--- DOCUMENT EXTRACT ---
□ □ □ □
Dr. Mathew Avram, director of Massachusetts General Hospital's dermatology, laser and cosmetic center in Boston, says that a change in life circumstances is a clear motivator when it comes to tattoo removal. But he adds that getting a career-killing tattoo removed is not an exclusively female domain.
"It seems like 19 is the magic age when a lot of people are getting tattoos," he says. "Five to 10 years later, maybe you have a wedding, or you're moving up in the world or have children, and you start feeling a little bit funny about that tattoo."
Also, new technologies are making tattoos less permanent than ever. Along with more effective laser removal equipment, some of today's tattoos are even designed to be easily removed. Last year, a company called Freedom 2 developed a permanent tattoo ink designed to be removable with a single laser treatment.
But Avram cautions that even though the technology for the removal of conventional tattoos is improving, it is far from a sure bet.
□ □ □ □
--- EXERCISE DATA ---
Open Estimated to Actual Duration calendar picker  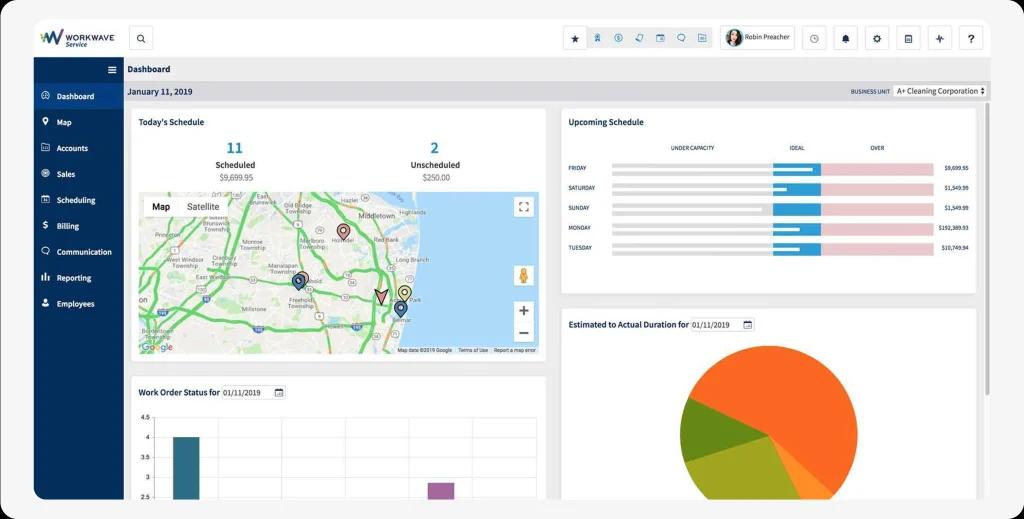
□ □ □ □
--- ACTIVITY 1 ---
Do these statements agree with the passage on tattoo removal? Give yes or no for each, with the deciding words quoted from the passage.
(a) Avram says that getting a career-killing tattoo removed is a concern only for women.
(b) Freedom 2 developed an ink meant to be removable with one laser treatment.
(c) Avram considers the removal of conventional tattoos a sure bet.
--- ACTIVITY 2 ---
How does the passage on tattoo removal read between "Also, new technologies" and "single laser treatment.", inclusive, if "ink" is swapped out for "pigment"?

--- TASK RESULT 1 ---
(a) No: "getting a career-killing tattoo removed is not an exclusively female domain"
(b) Yes: "a permanent tattoo ink designed to be removable with a single laser treatment"
(c) No: "it is far from a sure bet"

--- TASK RESULT 2 ---
Also, new technologies are making tattoos less permanent than ever. Along with more effective laser removal equipment, some of today's tattoos are even designed to be easily removed. Last year, a company called Freedom 2 developed a permanent tattoo pigment designed to be removable with a single laser treatment.